Report every line in the records below that contains the word "should", copying each such line in full.

• INFORMATION GIVEN:

+-------+

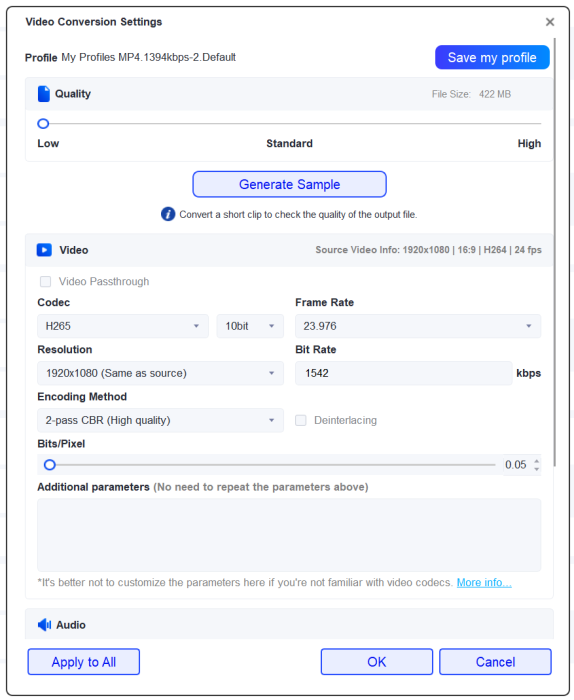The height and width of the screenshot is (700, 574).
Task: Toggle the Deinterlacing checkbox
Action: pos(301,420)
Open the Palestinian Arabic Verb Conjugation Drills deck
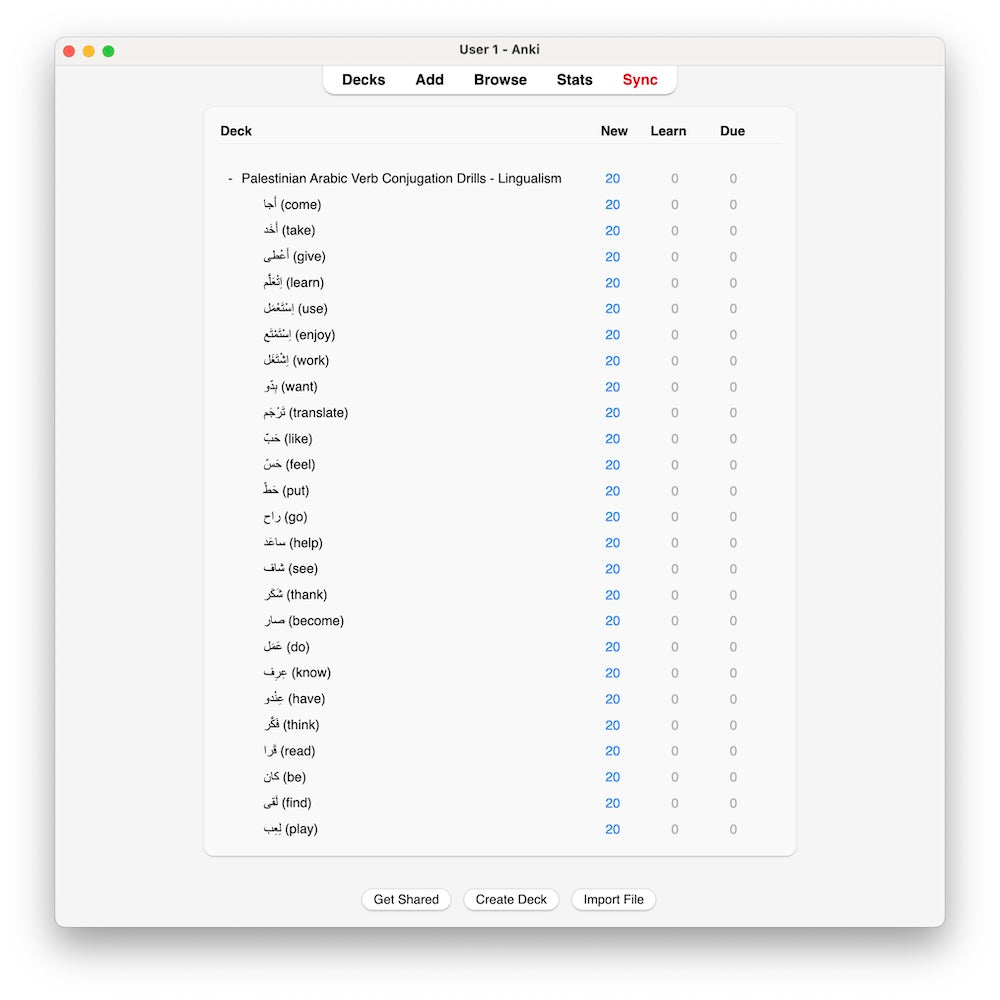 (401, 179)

+-------+

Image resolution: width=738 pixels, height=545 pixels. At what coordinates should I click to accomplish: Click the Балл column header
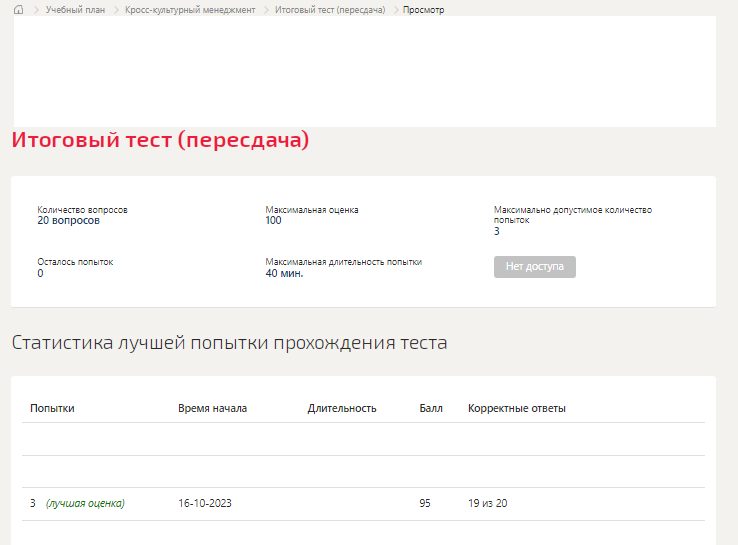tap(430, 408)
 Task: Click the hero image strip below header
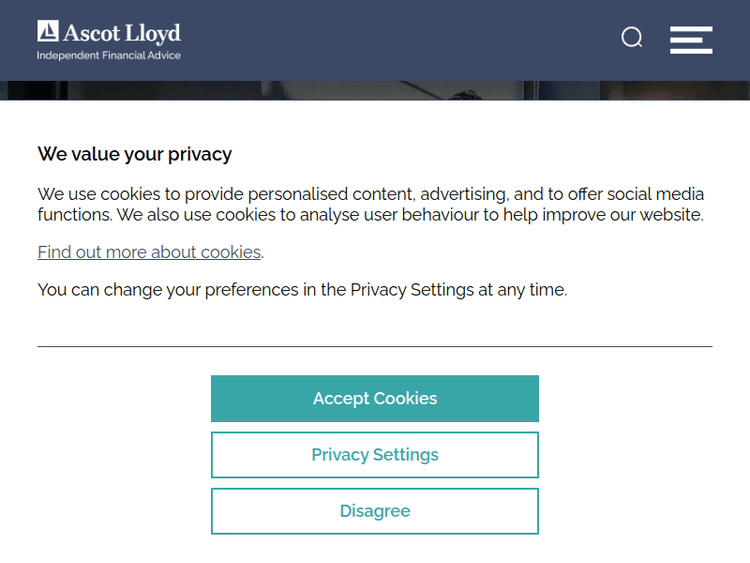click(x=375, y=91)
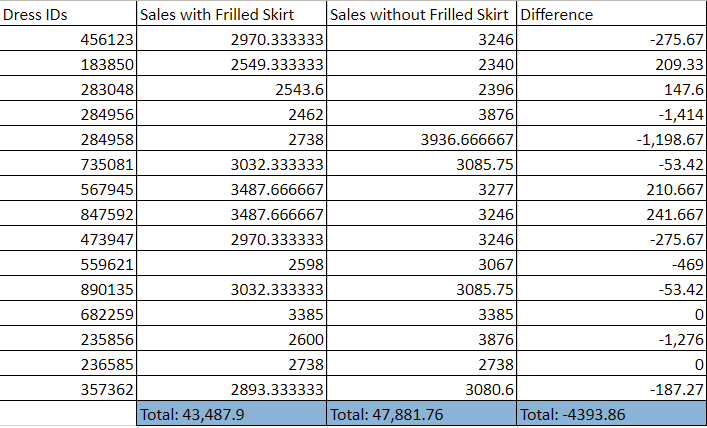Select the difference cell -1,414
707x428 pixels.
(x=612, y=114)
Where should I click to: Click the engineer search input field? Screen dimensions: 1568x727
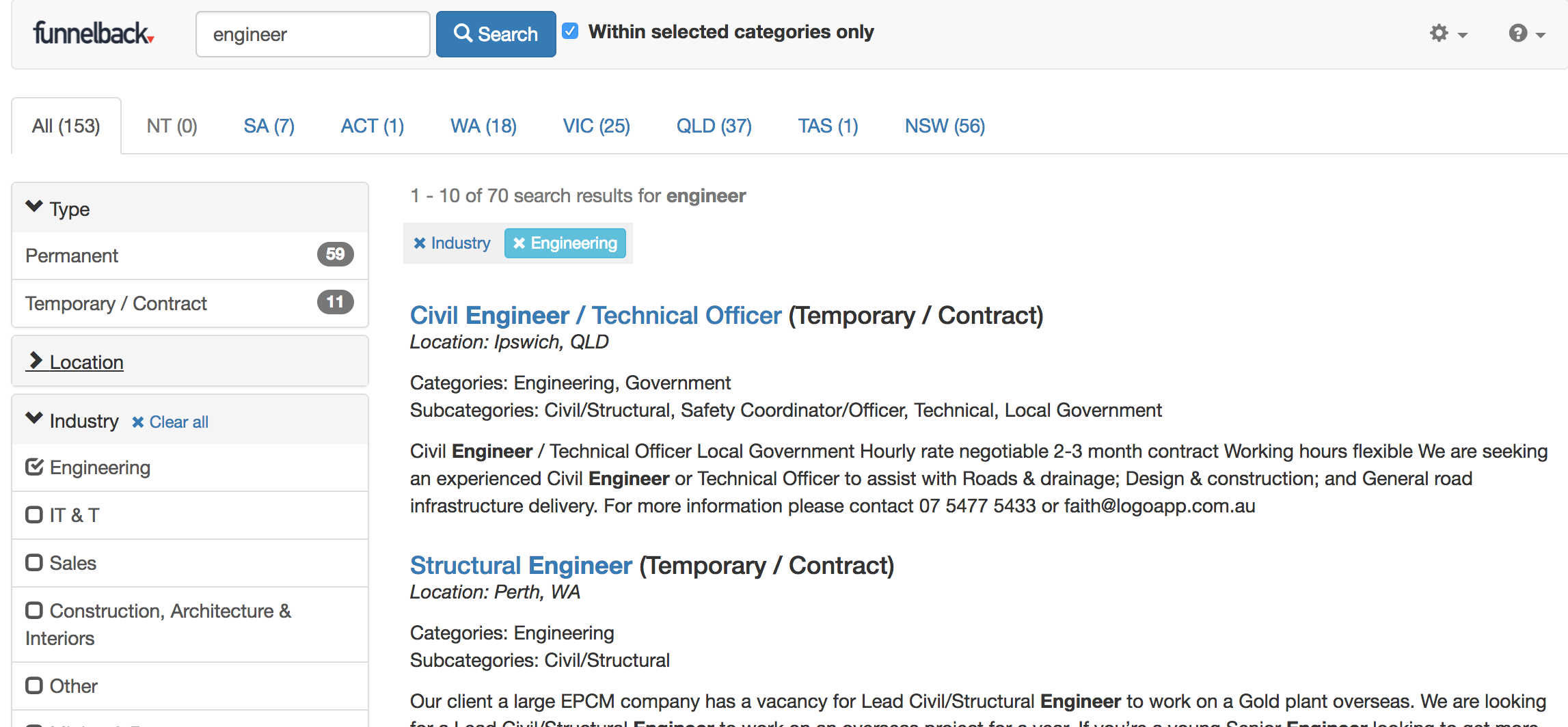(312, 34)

+-------+

• SOLUTION FOR THIS PROBLEM:
Image resolution: width=738 pixels, height=545 pixels. At what coordinates should I click to accomplish: Click the Балл column header
Where should I click to: Click the engineer search input field? Screen dimensions: 1568x727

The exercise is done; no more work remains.